Editorial
Free at Last
Rev. Raymond Petrucci
Life Magazine Photo
In an age that praises every form of entitlement, the idea of freedom resonates as a free-for-all. If one lives a solitary life on some deserted island far out to sea, perhaps that might be a functional understanding. Freedom, however, is quite another reality when applied to a society of people. An awareness of being a member of a community and of exercising virtues such as responsibility, justice, sacrifice, and equality come to the fore. In an interview with Rachel Zawila for St. Anthony Messenger, Bill O'Reilly, host of The O'Reilly Factor on the FOX television network, shares his perspective in applying Catholic morality to overall public policy, "…you don't kill people, you don't steal, and you also look out for other people on the same level that you look out for yourself." These words contain universal validity and contribute authentically to the meaning of living in a free society.

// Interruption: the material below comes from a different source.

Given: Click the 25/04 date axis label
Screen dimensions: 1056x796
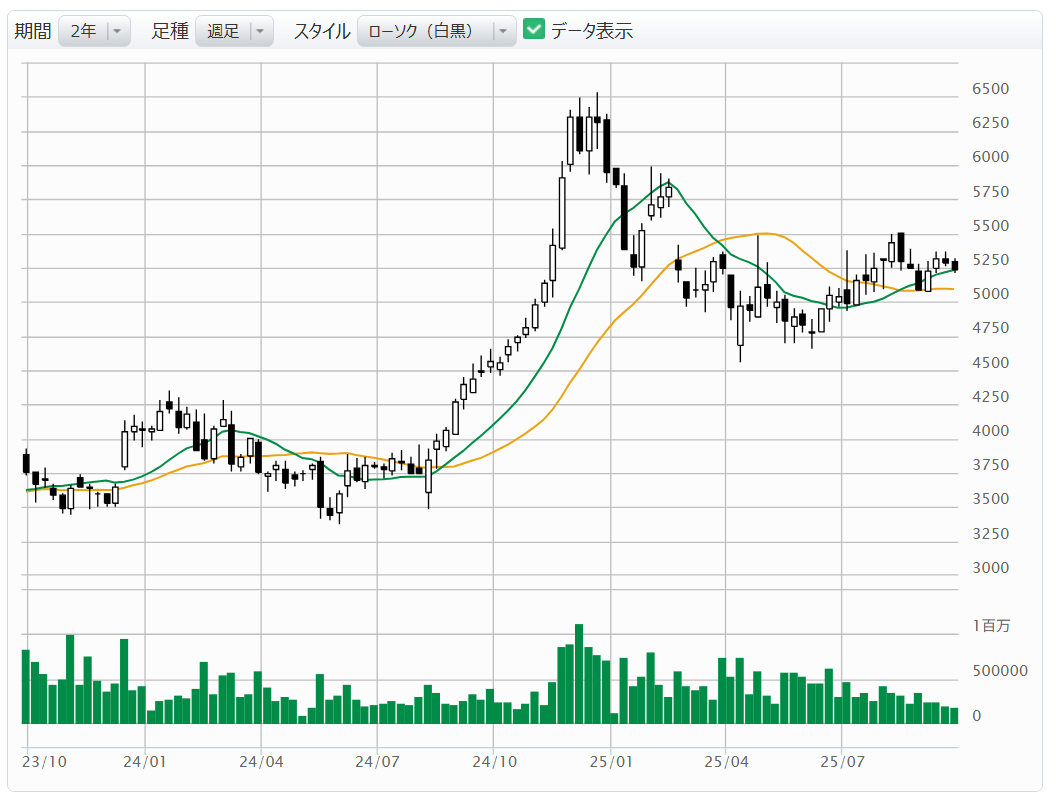Looking at the screenshot, I should coord(726,762).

Freedom denied to any race or creed creates not only a people who hunger for that freedom, but also a people who know what freedom is. Black History month begins with the sorrowful reality of a people deprived of freedom. Two years before the arrival of the Pilgrims in Massachusetts, the African arrived in Jamestown, Virginia – a slave. Crops, like tobacco, required an intense amount of manual labor and the answer to that need was slavery. History records the vicious brutality of slavery and the horrible war that would bring it to an end. This month also celebrates the birthday of Abraham Lincoln who, as president of the nation during the Civil War, would emancipate the slaves by proclamation in 1863 and then by the passing of the Thirteen Amendment by Congress in 1865. The complete fullness of this hard-earned freedom is still evolving.
In respect to understanding the plight of the African-American and responding to it, Bill Clinton has been called the first "black" president. I would propose, given that same criterion, that James A. Garfield, if only he had survived the assassin's bullet, would have been considered the first "black" president. Sometime before his election in 1881, he spoke to an assembly of African-Americans about grasping not only freedom, but also the challenge of being free American citizens:
You were not made free merely to be allowed to vote, but in order to enjoy an equality of opportunity in the race of life. Permit no man to praise you because you are black, nor wrong you because you are black. Let it be known that you are ready and willing to work out your own material salvation by your own energy, your own worth, your own labor.
These are words depicting true freedom and the elements that give that freedom its dignity. Garfield came from poverty and knew what it took to make something of one's life both personally and professionally. One only can speculate how the issue of civil rights would have advanced through his leadership. Garfield's death was mourned greatly by all African-Americans as well as the rest of the country.
On an August day in 1963 in the nation's capital, Dr. Martin Luther King, Jr. delivered his famous I Have a Dream speech. He brought the vast crowd to thunderous applause by concluding his speech with reference to the old Spiritual, Free at Last: "Free at last. Free at last. Thank God Almighty, we are free at last." The dream of freedom has an ultimate dimension. To be "free at last" is to be free, finally and completely free, of all the encumbrances that would separate a person from God. One can speak of freedom to do and of freedom to be, but the highest freedom is the freedom to love. On this mortal plane, we love imperfectly, we love insufficiently, and we love incomprehensibly. As limited and as misunderstood as freedom is, it is only as free beings that we can love at all. And it is only in God's perfect love that we truly can be free.